Shoji also surprised me when he agreed to be our tour guide and translator for the Takayama half of this year’s craft tour in Gifu Prefecture. Masashi Kutsuwa will be our guide in the lowland half of the tour. Our staff also includes Erina Horuchi, one of Shoji’s ex-students. Tour details are at www.countryworkshops.org/Tour.html
 
As time for the course approached we e-mailed back and forth to discuss questions about materials, tools, and the daily schedule. We decided to use basswood (also called linden) for the frames. This species is readily available in clear, straight-grained stock and it works nicely with hand tools. Shoji volunteered to bring a selection of different types of washi for the shading.
 
Shoji checks a plane bottom.
A few weeks before the course Shoji shipped 2 boxes to us. One box contained his traditional carpenter’s toolbox and his personal tools. The other box contained 4 very nicely made mockups, showing different basic styles of andon construction. Shoji brought the washi rolled in a tube in his luggage.
 
The course was a blend of several elements: tool preparation, Japanese design, construction of the lamps, and applying the washi. This was a full class and the skill level of the students ranged from one beginning woodworker to one professional who has a long-term interest in Japanese woodworking.
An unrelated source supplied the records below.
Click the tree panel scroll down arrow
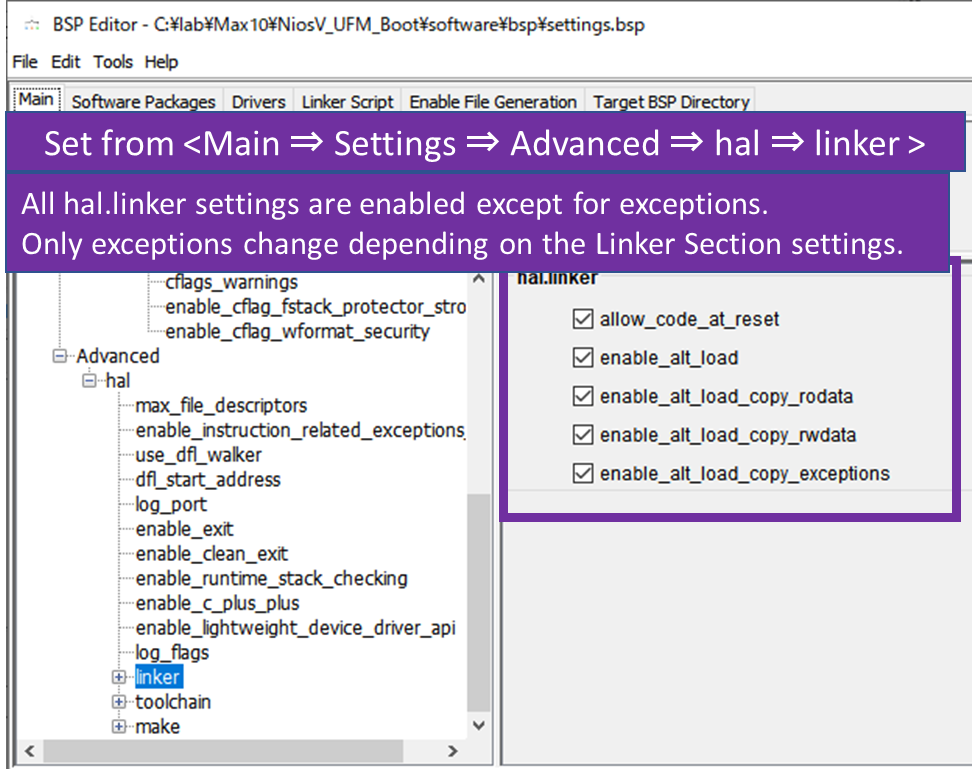This screenshot has width=972, height=769. [479, 726]
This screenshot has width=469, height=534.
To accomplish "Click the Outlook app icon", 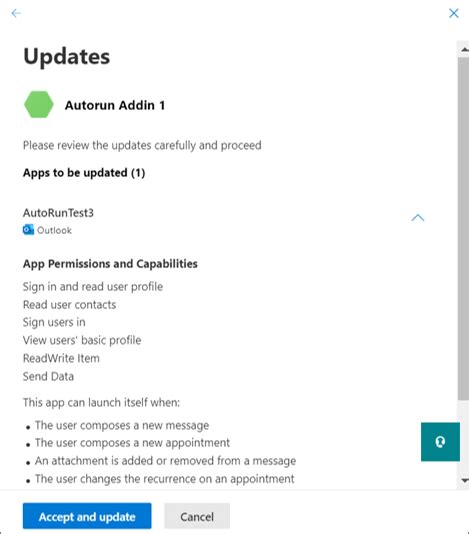I will point(28,230).
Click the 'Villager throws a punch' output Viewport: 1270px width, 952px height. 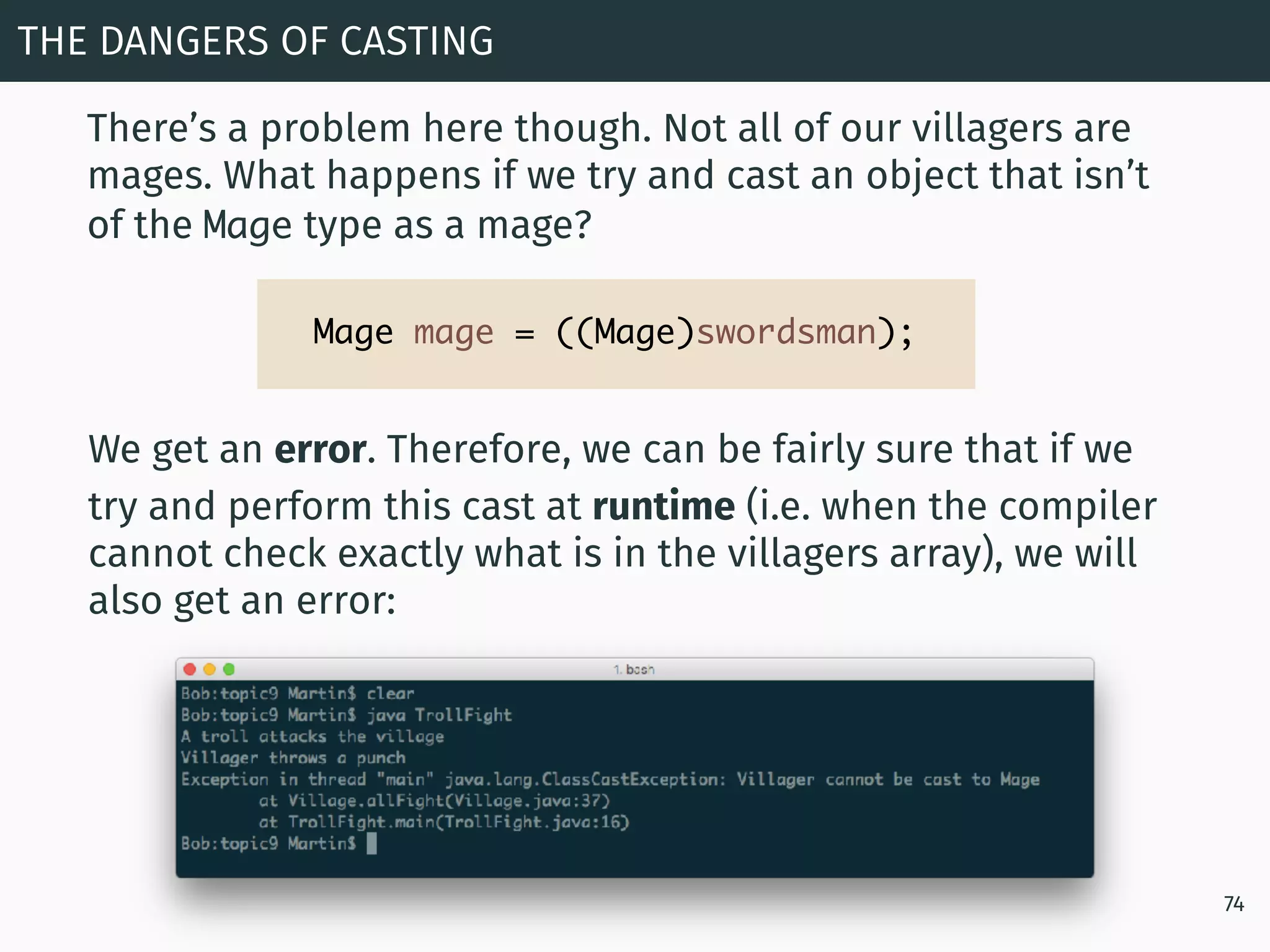pyautogui.click(x=293, y=758)
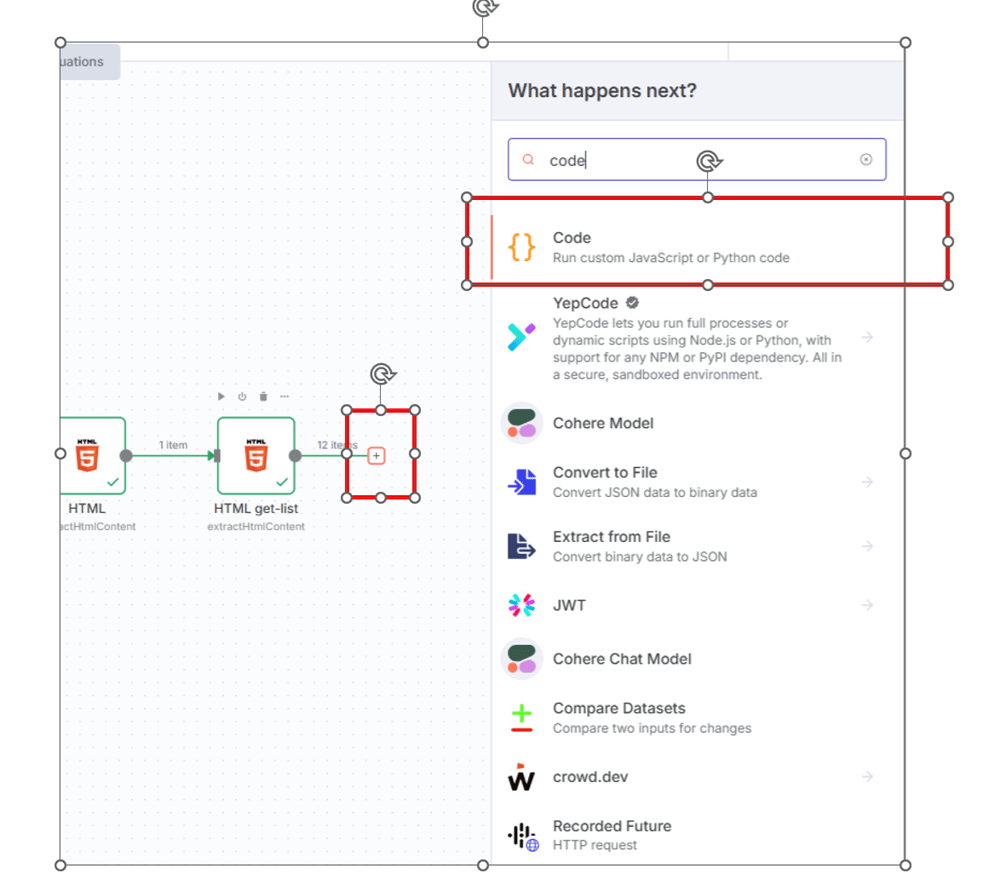Click the Compare Datasets plus-minus icon
Viewport: 1000px width, 896px height.
(521, 718)
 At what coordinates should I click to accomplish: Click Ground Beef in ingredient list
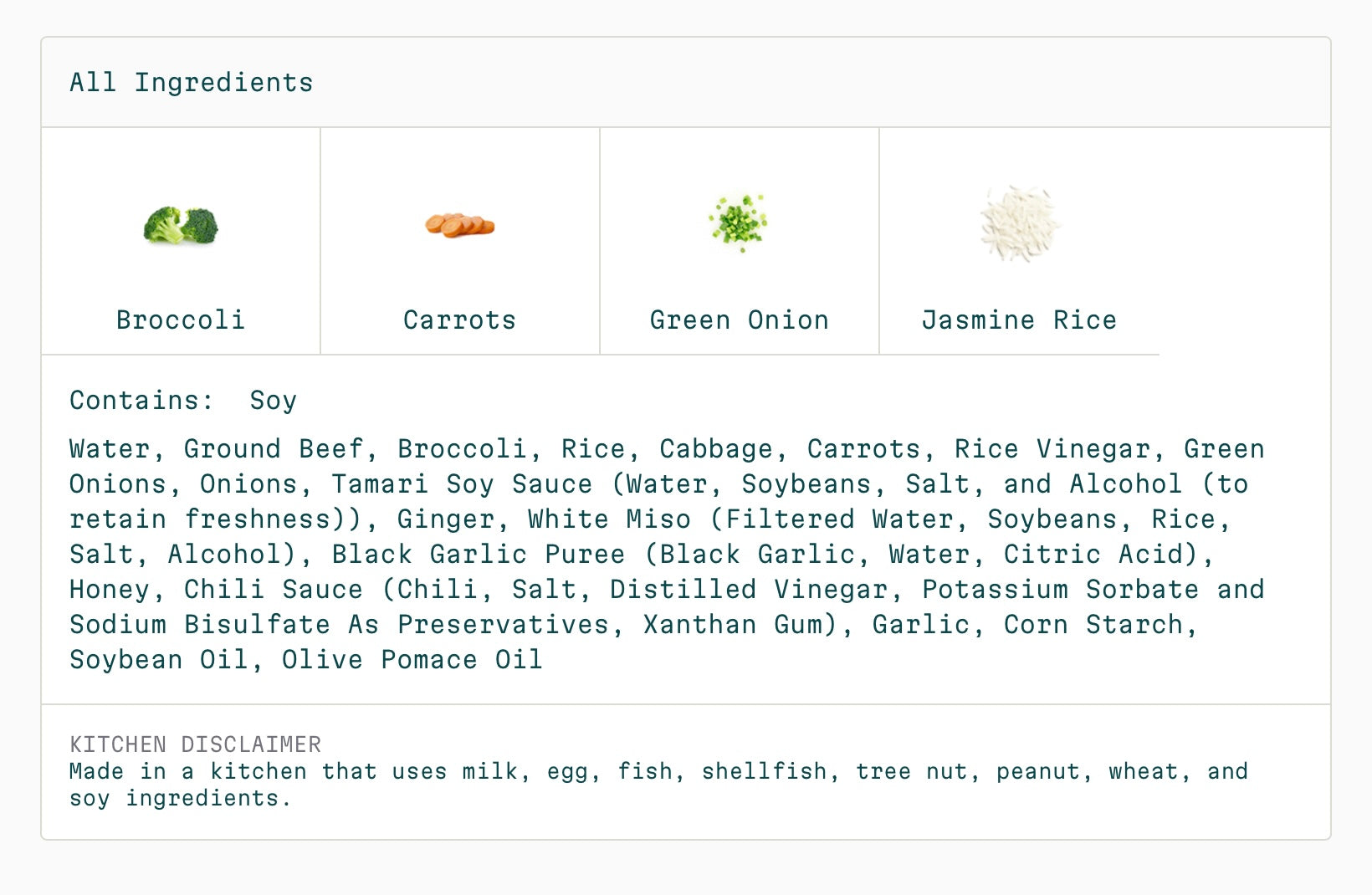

Fortunately it was a very compatible mix, but this did present challenges in teaching and class organization.
 
Tuning Japanese tools was perhaps half of the course. Shoji presented some very detailed demonstrations. At times the beginners were temporarily lost while the more experienced students found the information extremely informative. Shoji told us that he was teaching us what took him 35 years to learn.
 
Construction of the andon frames is simple in appearance, but challenging to do well. The basswood stock was prepped before the course by Tim Manney, our summer intern. There are numerous very small mortise and tenon joints in an andon frame. This means lots of chisel work and hand sawing. The frames were given their final surface with some light but careful planning. 
 
After the frames were assembled the class members looked through the washi collection to pick out their shading. This included plain white paper along with an assortment of sheets with imbedded random strands of plant fiber, and some subtly colored sheets with computer generated geometric cut out patterning.
 
Shoji also brought a very small porcelain base electric light from Japan so that we could see the effect once lighting is in place. We will be looking for similar lighting fixtures that are available in the U.S. for our next course in making an andon with Osamu Shoji. Please contact us if you are interested in taking this special class.

Miwako Iwasaki and Osamu Shoji applying the washi shading. Andon class photo.

Student-made andons.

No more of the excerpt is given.